■ **What you should do**: Reproduce the reviews of The Governess word for word, from the first line to the last.

■ **Extract provided**:
Review: The Governess is one of the best period pieces I have ever seen. The cinematography, the costumes, and the charactar development and perfomances throughout the film is compelling and interesting. If you want a movie which makes you think, entertains you and provokes dicussion about unrequited love and emotionally stunted relationships, this is the one for. Very much teh same vien as a Jane Campion film. Minnie Driver delivers a powerful performance, worthy of a golden globe.

Rating: 3 stars
Summary: From mediocre to worse
Review: The movie begins with a thud...and only gets worse.

Rosina da Silva (Minnie Driver) is about to be married off to a man that she doesn't love when her beloved father dies and leaves the family without much money. A good Jane Austen setup, right? It only goes downhill from here.

Rosina thereafter seeks a position with a wealthy English family, the Cavendishes. However, to do so she must hide the fact that she is Jewish (this is the late 1800s, and prejudice against Jews is rampant). She therefore changes her name to Mary Blackchurch and goes to live with the Cavendishes as the governess to their daughter Clementina.

Rosina continues to practice some Jewish rituals (we see her, for instance, saying the blessing over a candle on Shabbat and trying to have her own Passover seder), and it's just a matter of time until she's found out--which, predictably enough, she is, by Cavendish son Henry, who has fallen in love with her.

■ **Data**:
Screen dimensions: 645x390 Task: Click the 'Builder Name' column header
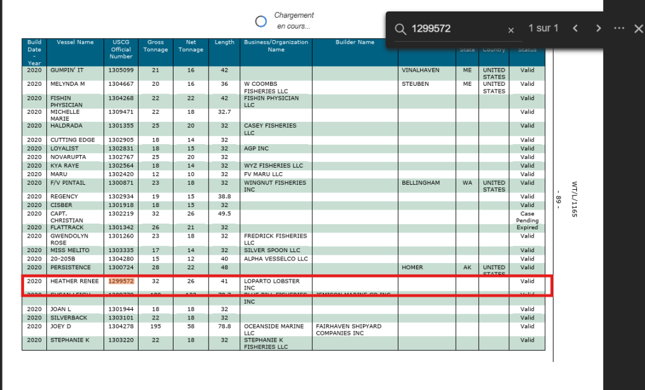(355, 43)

--

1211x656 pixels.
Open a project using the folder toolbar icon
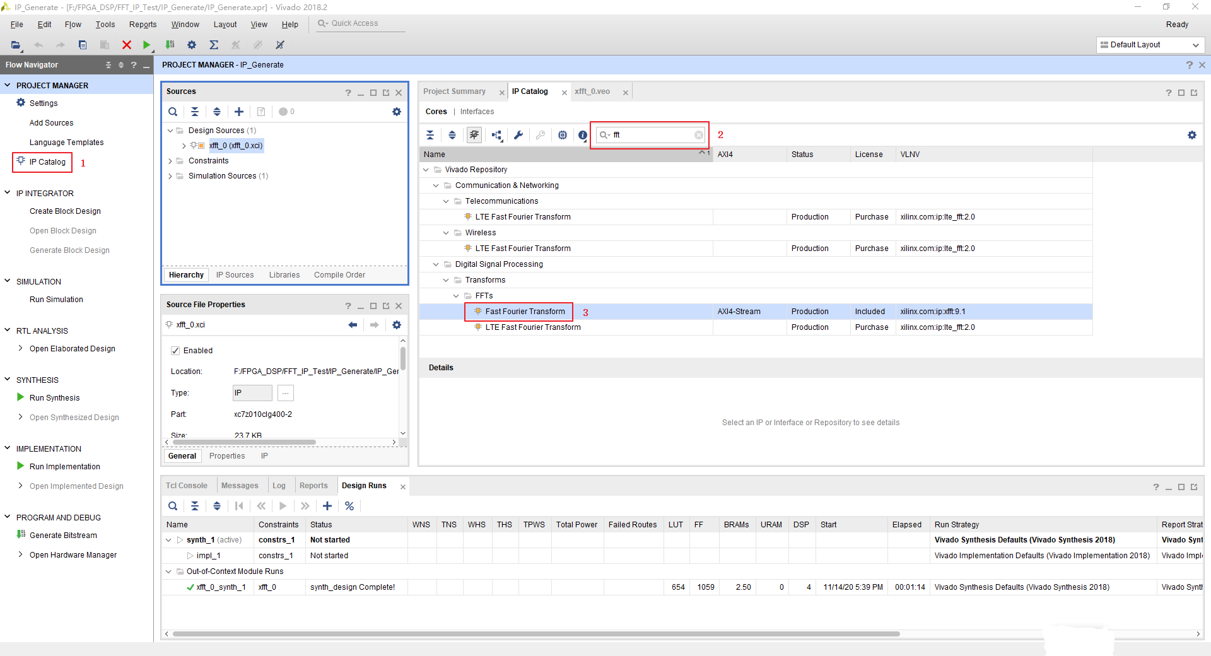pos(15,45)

■ **Problem solution**:
Review: The Governess is one of the best period pieces I have ever seen. The cinematography, the costumes, and the charactar development and perfomances throughout the film is compelling and interesting. If you want a movie which makes you think, entertains you and provokes dicussion about unrequited love and emotionally stunted relationships, this is the one for. Very much teh same vien as a Jane Campion film. Minnie Driver delivers a powerful performance, worthy of a golden globe.

Rating: 3 stars
Summary: From mediocre to worse
Review: The movie begins with a thud...and only gets worse.

Rosina da Silva (Minnie Driver) is about to be married off to a man that she doesn't love when her beloved father dies and leaves the family without much money. A good Jane Austen setup, right? It only goes downhill from here.

Rosina thereafter seeks a position with a wealthy English family, the Cavendishes. However, to do so she must hide the fact that she is Jewish (this is the late 1800s, and prejudice against Jews is rampant). She therefore changes her name to Mary Blackchurch and goes to live with the Cavendishes as the governess to their daughter Clementina.

Rosina continues to practice some Jewish rituals (we see her, for instance, saying the blessing over a candle on Shabbat and trying to have her own Passover seder), and it's just a matter of time until she's found out--which, predictably enough, she is, by Cavendish son Henry, who has fallen in love with her.